The EU is crafting tools to limit emissions from maritime transport because the International Maritime Organization (IMO) has been unable to agree on such measures for over a decade, Bloomberg said.
“Whereas a global agreement in the context of IMO is still the preferable option, and we continue working for that, we have started really seriously preparing for tackling the sector,” Yvon Slingenberg, head of the emissions-trading unit at the European Commission, said at a climate seminar this week in Budapest. “It could be for bringing them into the emissions trading system; it could be also other options such as charges or levies.”
The commission says that global maritime transport accounts for almost three percent of carbon-dioxide discharges, and emissions from ships are expected to more than double by 2050, Bloomberg reports.
The European carbon trading system is the biggest cap-and-trade system in the world. It puts carbon limits on more than 11,000 utilities and manufacturers, with those that emit less being entitled to sell their surplus permits.
Next year the program will be extended to cover aviation. The market will cover chemical and aluminum companies from 2013.
In related news, Norwegian shipping company Wallenius Wilhelmsen Logistics (WWL) announced that it cut its rate of CO2 emissions by 21 percent between 2009 and 2010, and cut sulphur dioxide emissions by 151,000 tonnes from 2000 to 2010.

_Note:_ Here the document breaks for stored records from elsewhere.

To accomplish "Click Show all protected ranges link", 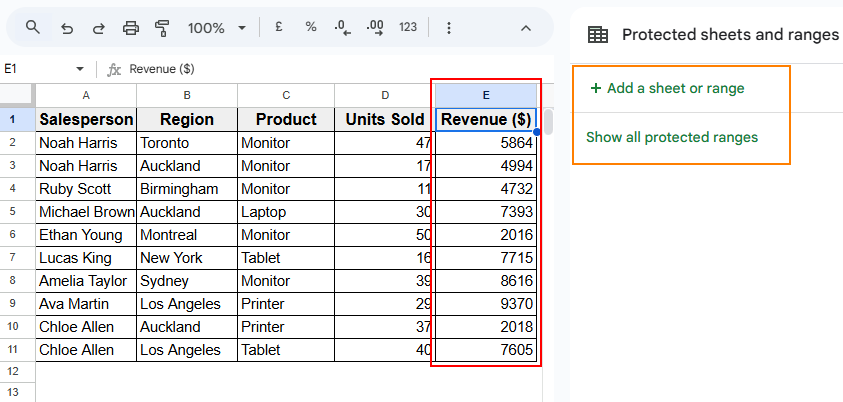I will coord(672,137).
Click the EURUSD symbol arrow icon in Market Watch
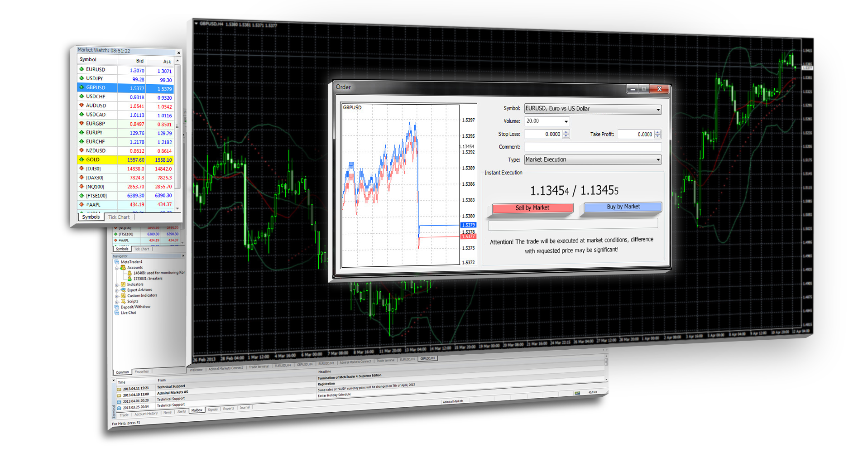868x453 pixels. point(82,69)
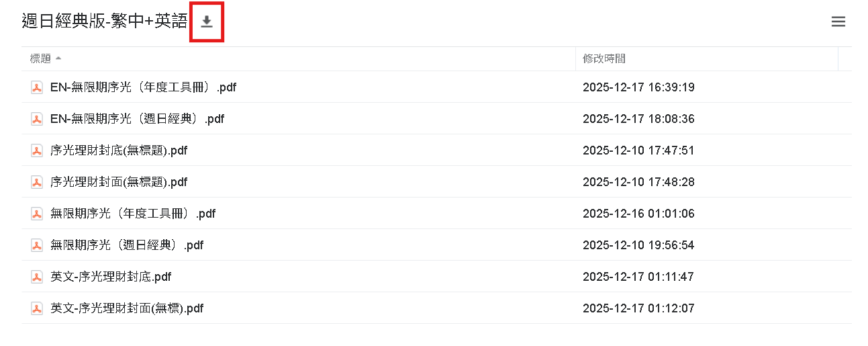
Task: Click PDF icon for 無限期序光（週日經典）.pdf
Action: (x=37, y=245)
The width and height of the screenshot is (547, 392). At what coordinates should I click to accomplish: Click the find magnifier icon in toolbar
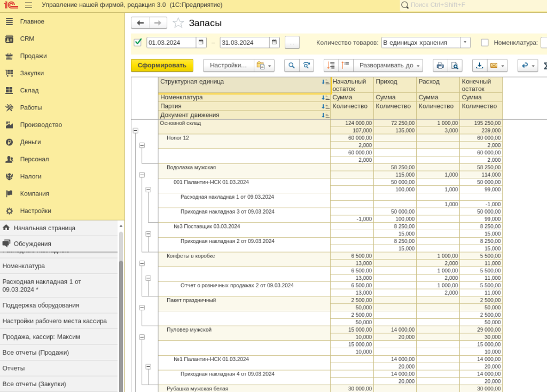[292, 66]
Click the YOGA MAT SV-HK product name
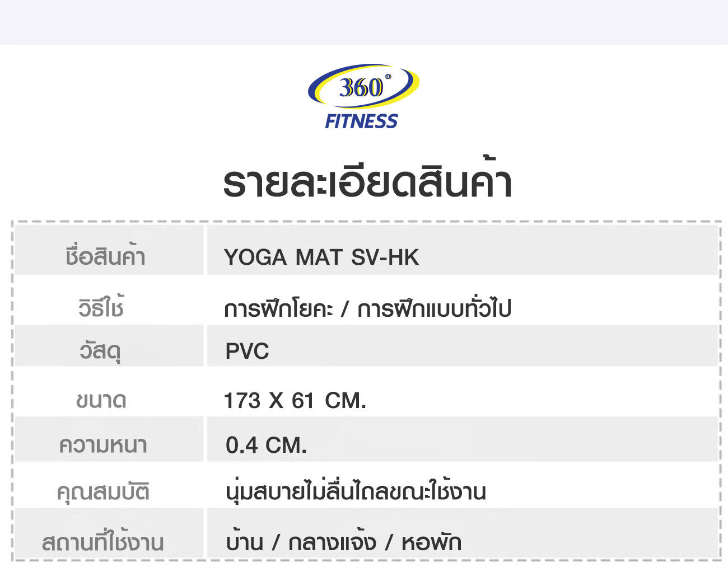The image size is (728, 581). pos(321,257)
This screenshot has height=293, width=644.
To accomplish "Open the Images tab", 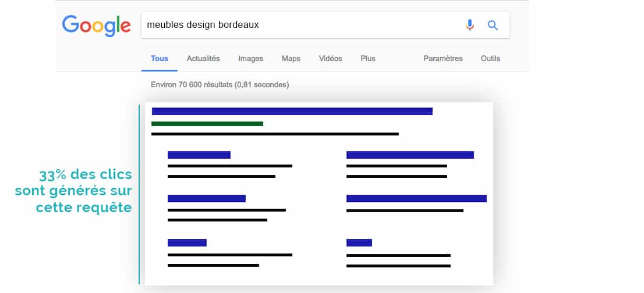I will coord(250,58).
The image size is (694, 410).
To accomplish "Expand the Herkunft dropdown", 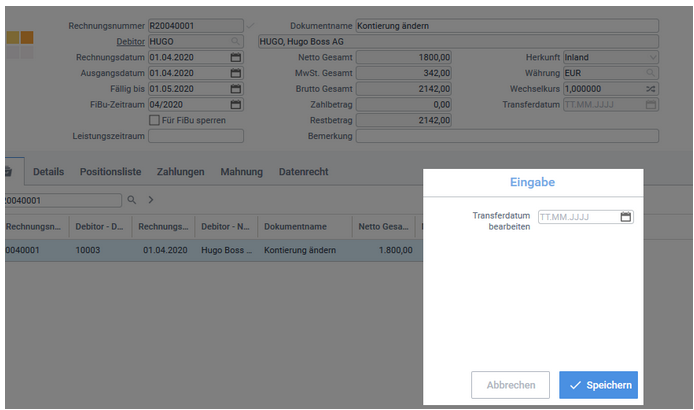I will [651, 58].
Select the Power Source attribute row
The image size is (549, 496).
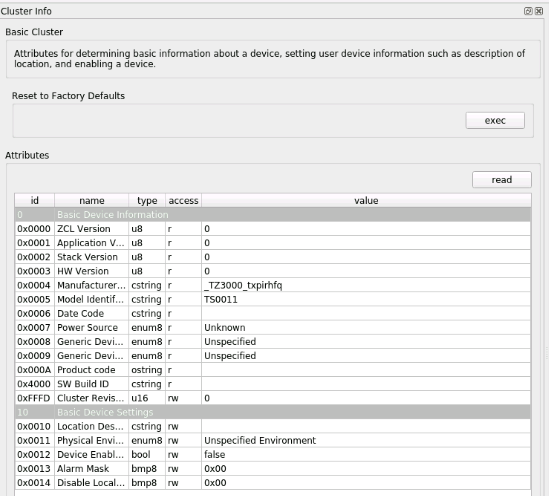click(273, 328)
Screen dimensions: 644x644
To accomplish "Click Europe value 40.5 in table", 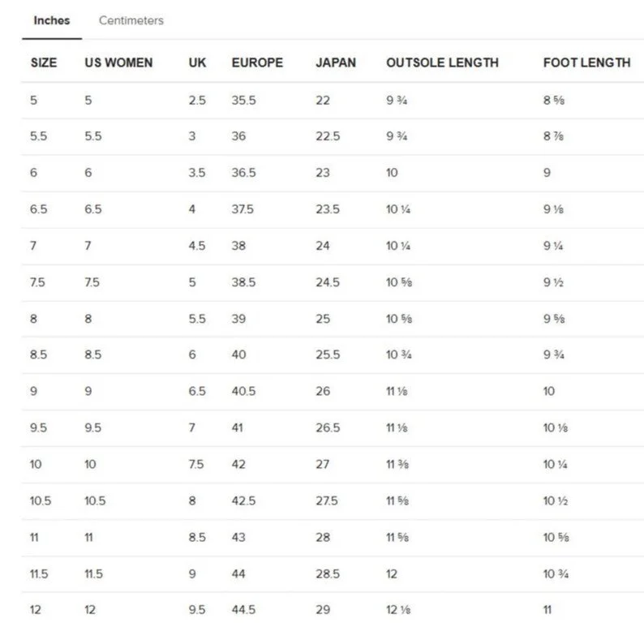I will 243,391.
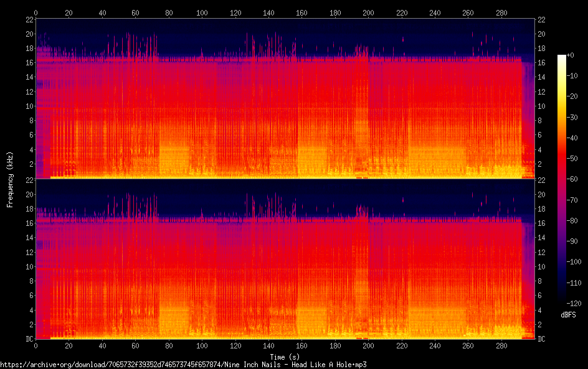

WWL cut CO2 in grams per ton carried per kilometer, but increased its total tons of CO2 emissions by 7 percent from 2009 to 2010, based on increased transport work, the company said.
The data comes from WWL’s 2010 Environmental Sustainability Report. Other initiatives outlined in the report include the launch of the Castor Green Terminal and Processing Center, which WWL describes as the world’s first zero emissions marine terminal concept; and the Green Zone, an employee innovation challenge which generated nearly 200 ideas for ways the company could reduce energy consumption.
“A future that demands sustainability is on our immediate horizon,” vice president of environment Melanie Moore said. “New international regulations beginning in 2012 will significantly increase shipping costs as vessels will be required to burn cleaner, more expensive fuels. Improved environmental performance is the best way to prepare our fleet and our customers for these changes.”